Start of QUOTED PASSAGE
Wednesday, May 23, 2012

In the heart lies deep and tangled places. Places for fear, places for hope. Places for triumph and places for failure. Winding tenuous ties amongst the tortured brambles of this landscape are the seedlings of a dream. True courage is not to long for ease and comfort. For it is the choking mass of fear and doubt that gives a dream great strength. Forging through the forest of failure brings that dream to life, until the heart becomes too full to hold the dream inside.
     These wonderful ladies have cultivated a dream into a reality and now it lives beyond the heart. Find their book titles and names at beginning July 2, and everyone keep your dreams reaching for the light.
Sweet Revenge by Kay Rogal
Best Laid Plans by Elizabeth Palmer (you know her as Betsi Palmer)
The Reluctant Debutante by Becky Lower
Looking for Prince Charming by Iris Leach
Love, Eternally by Morgan O'Neill (the lovely author team you know as Cary Morgan Frates and Deborah O'Neill Cordes)

Monday, May 21, 2012

 I spent the last three days with a group of highly talented, powerful, kind and successful blind people at the Utah State Convention for The National Federation of The Blind. Notice the particular wording 'of' in that title. 'of' The Blind. They are a group of blind individuals working for and in behalf of the blind. I was extremely impressed with their programs in Braille, mobility, technology and independence for blind kids. They have started a program here in the State of Utah called Project Strive.  This wonderful program empowers teenagers with the skills, training, confidence, and education they need to go to college, be employed, and compete in the workplace with sighted individuals. These kids are amazing, not because they are blind, but because they are intelligent, motivated, and talented kids. Studying nursing, computer engineering, and a myriad of other careers. The NFB does great workfor and  with the blind all across the country and I learned a lot. One of the things I learned about was a company called
Blio is a company that markets e-books along with voices to read them aloud. If any one out there is interested in e-books that can be read to you aloud, go check out blioreader or meetblio to learn more. The trip was a rough ride but I met alot of interesting characters I will have to tell you about, one of these days.

Wednesday, May 16, 2012

My youngest went on a field trip this morning and.the parents who chaperoned were car pooling. Luckily for me, they had plenty of chaperon., not only are my supervision skills more like sheep herding, but my car pooling abilities are sorely lacking.
     I wish I could tell you that is all totally due to the blindness, but the truth is I drove like a drunk Apache when I could see. My High School principal asks me whenever he sees me if I have finally learned to drive.
End of QUOTED PASSAGE
#### WRITTEN PROBLEM
Copy the blog posts above from "The Reluctant Debutante" up to and including "Deborah O'Neill Cordes)", changing "Debutante" to "Heiress".
Start of DATA SECTION
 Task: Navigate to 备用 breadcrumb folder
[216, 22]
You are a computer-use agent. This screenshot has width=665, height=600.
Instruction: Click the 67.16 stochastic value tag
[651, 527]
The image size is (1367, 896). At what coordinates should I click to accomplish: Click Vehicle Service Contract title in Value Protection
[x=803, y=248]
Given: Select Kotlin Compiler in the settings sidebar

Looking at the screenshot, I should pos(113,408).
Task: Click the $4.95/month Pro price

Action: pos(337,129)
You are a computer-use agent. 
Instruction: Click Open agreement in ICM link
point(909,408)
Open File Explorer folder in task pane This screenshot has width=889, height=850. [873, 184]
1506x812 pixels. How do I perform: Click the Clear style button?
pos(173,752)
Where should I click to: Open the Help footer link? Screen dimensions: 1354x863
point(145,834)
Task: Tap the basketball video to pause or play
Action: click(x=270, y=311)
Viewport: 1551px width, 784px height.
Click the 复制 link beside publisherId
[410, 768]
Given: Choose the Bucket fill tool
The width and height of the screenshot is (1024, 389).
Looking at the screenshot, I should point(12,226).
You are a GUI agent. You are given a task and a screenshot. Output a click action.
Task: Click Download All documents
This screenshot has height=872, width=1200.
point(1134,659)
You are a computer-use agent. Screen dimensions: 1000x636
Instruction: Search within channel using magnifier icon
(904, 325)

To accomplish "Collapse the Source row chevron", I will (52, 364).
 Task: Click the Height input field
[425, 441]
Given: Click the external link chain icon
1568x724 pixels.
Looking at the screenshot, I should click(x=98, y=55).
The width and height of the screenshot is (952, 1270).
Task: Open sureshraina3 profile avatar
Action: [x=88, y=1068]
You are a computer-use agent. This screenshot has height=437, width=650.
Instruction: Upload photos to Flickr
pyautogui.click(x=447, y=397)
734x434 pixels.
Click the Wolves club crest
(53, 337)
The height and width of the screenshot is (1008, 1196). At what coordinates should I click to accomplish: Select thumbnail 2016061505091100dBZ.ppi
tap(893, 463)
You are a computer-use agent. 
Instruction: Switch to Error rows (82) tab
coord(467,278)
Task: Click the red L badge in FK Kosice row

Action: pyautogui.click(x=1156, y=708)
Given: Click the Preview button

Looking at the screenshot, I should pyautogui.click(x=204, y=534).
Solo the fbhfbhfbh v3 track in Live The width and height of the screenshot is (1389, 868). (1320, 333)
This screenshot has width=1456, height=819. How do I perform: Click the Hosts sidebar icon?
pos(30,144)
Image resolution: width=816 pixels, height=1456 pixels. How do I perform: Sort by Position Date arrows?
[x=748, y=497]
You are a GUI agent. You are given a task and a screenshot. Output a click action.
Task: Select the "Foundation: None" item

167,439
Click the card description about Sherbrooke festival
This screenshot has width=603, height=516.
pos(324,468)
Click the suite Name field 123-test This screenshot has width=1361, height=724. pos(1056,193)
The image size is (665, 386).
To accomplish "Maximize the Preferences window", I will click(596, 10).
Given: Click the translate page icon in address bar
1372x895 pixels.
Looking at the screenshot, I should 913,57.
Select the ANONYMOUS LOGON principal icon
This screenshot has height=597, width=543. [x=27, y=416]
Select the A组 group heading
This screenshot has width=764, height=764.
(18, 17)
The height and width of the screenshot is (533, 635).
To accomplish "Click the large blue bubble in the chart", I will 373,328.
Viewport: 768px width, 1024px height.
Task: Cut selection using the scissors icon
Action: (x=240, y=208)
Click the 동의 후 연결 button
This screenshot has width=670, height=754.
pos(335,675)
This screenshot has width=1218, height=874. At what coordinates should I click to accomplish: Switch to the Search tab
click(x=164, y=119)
End of DATA SECTION
#### ANSWER TO THE TASK
The Reluctant Heiress by Becky Lower
Looking for Prince Charming by Iris Leach
Love, Eternally by Morgan O'Neill (the lovely author team you know as Cary Morgan Frates and Deborah O'Neill Cordes)